In formulating a national digital economy agenda, Canada needs to take a good long look at Net Neutrality, FLOSS, Education, DRM/TPM, Culture and Accessibility. Care needs to be taken to formulate good policies and laws that reflect the world in which we live and allow Canadians to maximize our potential.
As a democratic nation, it is vitally important to consult with all the stakeholders and reach a reasonable consensus. Rushing to implement inadequate or ill advised policies or legislation is to no one’s benefit, and certainly won’t improve Canada’s Digital Economy.
Everything is connected.
Theme: Canada’s Digital Content
Since first learning about the impending imposition of Usage Based Billing I have been learning about many of these issues and blogging about them in my public service blog ‘Stop Usage Based Billing’.
As a writer returning to the work force, I’ve taught myself to create web pages and write blogs as a warm-up for my real work writing novels. For myself I find self publishing to be a very attractive alternative to signing a traditional deal with a traditional publishing house.
Although many of the issues I am addressing here are largely technical, as a writer, my greatest personal concern is for the future of digital content in Canada.
The primary focus of any Digital Economy policy should be removal of barriers to small business.
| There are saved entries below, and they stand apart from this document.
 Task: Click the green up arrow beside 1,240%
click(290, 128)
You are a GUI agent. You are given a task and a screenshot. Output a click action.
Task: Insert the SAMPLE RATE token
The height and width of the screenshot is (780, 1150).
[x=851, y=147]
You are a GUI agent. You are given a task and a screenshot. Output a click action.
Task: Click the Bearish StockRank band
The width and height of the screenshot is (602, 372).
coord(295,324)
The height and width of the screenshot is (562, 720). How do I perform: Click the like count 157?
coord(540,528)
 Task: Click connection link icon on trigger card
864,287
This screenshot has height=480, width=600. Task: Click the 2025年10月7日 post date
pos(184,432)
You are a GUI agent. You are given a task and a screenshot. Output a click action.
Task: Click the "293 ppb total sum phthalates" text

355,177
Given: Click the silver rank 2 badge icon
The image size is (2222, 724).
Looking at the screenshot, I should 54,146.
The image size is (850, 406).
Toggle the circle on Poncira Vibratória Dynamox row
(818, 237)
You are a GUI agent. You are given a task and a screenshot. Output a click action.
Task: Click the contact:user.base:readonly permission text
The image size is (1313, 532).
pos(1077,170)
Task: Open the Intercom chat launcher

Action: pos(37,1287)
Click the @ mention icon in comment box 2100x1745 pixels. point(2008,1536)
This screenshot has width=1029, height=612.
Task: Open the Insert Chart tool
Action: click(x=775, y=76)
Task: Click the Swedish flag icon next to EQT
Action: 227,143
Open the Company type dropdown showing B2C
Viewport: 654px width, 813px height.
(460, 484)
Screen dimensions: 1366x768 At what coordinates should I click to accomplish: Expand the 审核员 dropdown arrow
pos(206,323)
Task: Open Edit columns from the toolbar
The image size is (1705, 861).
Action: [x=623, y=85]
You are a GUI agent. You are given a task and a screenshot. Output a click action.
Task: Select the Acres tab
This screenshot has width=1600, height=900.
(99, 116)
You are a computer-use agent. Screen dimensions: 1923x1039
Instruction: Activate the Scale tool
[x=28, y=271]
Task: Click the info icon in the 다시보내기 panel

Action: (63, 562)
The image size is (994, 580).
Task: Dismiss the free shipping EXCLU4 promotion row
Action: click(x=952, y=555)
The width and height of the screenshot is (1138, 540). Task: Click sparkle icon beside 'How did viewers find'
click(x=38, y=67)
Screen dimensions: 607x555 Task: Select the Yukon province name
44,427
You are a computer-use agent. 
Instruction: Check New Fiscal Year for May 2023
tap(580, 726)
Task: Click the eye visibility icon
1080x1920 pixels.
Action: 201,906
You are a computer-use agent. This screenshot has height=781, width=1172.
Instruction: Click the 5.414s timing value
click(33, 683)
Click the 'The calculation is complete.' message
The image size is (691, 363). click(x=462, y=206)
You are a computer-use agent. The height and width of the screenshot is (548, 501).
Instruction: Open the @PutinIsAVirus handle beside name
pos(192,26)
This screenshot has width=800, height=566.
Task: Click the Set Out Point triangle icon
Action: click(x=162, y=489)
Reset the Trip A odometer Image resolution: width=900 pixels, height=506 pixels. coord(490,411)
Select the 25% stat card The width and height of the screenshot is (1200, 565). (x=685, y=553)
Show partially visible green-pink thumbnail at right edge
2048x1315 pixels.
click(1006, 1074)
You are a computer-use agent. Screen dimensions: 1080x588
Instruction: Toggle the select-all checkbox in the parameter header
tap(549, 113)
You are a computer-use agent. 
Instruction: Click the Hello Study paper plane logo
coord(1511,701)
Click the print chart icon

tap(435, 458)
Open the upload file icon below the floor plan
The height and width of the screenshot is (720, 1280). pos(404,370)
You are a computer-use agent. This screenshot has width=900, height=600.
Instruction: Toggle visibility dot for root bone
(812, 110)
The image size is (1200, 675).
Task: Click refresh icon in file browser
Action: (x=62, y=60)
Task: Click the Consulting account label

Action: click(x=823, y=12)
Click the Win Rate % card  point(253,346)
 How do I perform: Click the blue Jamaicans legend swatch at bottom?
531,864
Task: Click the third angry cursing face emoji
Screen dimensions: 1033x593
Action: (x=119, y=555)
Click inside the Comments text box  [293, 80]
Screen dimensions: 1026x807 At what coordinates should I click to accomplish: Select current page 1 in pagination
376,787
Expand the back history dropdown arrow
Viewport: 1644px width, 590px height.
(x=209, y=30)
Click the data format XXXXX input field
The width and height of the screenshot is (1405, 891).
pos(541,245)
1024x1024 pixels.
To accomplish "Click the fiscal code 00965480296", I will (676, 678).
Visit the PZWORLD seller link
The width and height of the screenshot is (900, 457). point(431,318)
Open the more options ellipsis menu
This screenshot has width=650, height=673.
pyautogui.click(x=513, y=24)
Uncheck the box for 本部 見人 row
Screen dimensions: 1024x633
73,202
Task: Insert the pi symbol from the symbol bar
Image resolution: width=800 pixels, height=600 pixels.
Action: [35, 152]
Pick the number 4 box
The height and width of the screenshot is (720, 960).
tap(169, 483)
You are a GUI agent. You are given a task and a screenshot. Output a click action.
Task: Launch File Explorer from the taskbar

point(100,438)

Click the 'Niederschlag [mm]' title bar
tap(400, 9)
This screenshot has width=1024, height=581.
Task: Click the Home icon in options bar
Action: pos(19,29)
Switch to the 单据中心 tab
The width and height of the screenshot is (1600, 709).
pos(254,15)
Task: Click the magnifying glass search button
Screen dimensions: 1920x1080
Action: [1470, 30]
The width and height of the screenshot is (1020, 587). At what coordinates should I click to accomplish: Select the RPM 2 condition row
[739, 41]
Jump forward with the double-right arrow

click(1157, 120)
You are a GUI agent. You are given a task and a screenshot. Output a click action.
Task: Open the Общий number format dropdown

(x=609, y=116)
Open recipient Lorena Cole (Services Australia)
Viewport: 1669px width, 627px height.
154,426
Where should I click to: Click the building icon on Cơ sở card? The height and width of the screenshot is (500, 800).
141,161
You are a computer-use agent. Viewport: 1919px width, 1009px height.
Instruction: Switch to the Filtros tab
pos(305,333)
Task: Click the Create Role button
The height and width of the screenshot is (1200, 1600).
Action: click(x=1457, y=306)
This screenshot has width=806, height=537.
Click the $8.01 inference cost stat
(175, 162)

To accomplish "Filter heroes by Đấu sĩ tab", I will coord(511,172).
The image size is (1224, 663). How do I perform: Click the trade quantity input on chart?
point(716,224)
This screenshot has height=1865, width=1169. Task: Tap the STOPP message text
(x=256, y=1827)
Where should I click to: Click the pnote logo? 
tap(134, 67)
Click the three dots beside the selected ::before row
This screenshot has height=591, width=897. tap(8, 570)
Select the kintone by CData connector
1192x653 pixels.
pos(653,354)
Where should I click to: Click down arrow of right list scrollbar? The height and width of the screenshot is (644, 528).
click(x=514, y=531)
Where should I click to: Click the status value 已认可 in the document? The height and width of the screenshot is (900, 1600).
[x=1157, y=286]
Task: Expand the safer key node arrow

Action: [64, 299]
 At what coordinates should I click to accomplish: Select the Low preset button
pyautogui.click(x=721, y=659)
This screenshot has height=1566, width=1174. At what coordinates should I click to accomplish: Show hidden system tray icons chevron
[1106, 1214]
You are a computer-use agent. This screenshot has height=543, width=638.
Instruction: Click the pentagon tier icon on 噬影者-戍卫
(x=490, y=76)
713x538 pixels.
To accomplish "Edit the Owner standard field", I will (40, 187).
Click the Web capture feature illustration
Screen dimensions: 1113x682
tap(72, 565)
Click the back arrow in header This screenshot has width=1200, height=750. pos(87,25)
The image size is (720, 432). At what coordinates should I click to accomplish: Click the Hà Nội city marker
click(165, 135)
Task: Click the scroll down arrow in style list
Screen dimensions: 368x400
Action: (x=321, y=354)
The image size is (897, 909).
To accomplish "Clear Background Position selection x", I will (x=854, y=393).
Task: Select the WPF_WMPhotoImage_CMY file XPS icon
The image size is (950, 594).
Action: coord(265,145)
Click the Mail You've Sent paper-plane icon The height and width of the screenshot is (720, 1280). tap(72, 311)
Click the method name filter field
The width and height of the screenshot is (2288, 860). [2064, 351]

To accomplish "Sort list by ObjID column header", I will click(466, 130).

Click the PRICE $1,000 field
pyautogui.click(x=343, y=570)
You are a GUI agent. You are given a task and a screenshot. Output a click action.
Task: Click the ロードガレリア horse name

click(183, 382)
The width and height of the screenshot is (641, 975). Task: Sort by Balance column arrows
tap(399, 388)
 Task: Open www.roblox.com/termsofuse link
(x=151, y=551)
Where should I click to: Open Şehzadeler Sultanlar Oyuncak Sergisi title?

Make it simple and create an environment conducive to innovation and competition, both at home and on the global stage. That is the kind of support that will help Canadian business thrive.
The single most important thing the Government can and should do is to ensure Canada has real environment of Net Neutrality.
In the early days of the Internet, Canada had state of the art technology and reasonable prices, two very good reasons why initial Canadian rates of Internet adoption were good. In recent years, though, especially in the parts of the country without Independent ISPs, dramatically spiraling costs have certainly been a factor in the slowing rate of Canadian Internet adoption.
Unfortunately the Internet carriers appear to have done little more than basic maintenance of the infrastructure although Canadian Internet rates have risen to some of the highest in the world, leaving Canada faced with both a sagging infrastructure and high costs. Hardly an ideal environment for growth.
Canadian Internet Carriers also operate as Internet Service Providers. To foster competition and benefit Canadians, the Government mandated the Internet Infrastructure be opened up to Independent Internet Service Providers. These Independent ISPs access the Internet through the carriers’ infrastructure. As a result, the Independent ISPs are in direct competition with the carriers’ own ISP branches.
The CRTC is our Internet Regulator charged with protecting Canadian consumers. Yet they have been horribly remiss. At best they appear incapable of understanding the issues.
The CRTC ruled to allow Bell to impede the Internet connections of the Independent Service Providers’ customers. This legal discrimination is accomplished with Deep Packet Inspection technology, allowing Bell access to the content of all unencrypted Internet traffic that passes across the infrastructure they control. Due to privacy issues DPI is illegal in Europe, yet the CRTC sees no harm in allowing Bell this access, and has not even bothered to provide any oversight. This is the digital equivalent of providing Bell with our house keys. Even in the days when Bell equipment was stored in Canadian homes, no government felt it necessary to grant them such access.
The CRTC has also approved Bell’s application to charge Usage Based Billing against the customers of the Independent Internet Service Providers. This mind boggling economic concept essentially removes the Independent ISP’s ability to offer the pricing packages they choose. Instead they will be forced to impose Bell pricing, dramatic price increases to at least double consumer costs without the providing the tiniest increase in value.
The worst part about this decision is that the CRTC accepted this proposal as a ‘traffic management’ strategy for Bell the carrier. Bell’s stated intent is to reduce Canadian Internet use by making it expensive enough to deter Canadian consumers from using the Internet. In this way Bell can continue to reap huge profits from consumers without having to reinvest in infrastructure.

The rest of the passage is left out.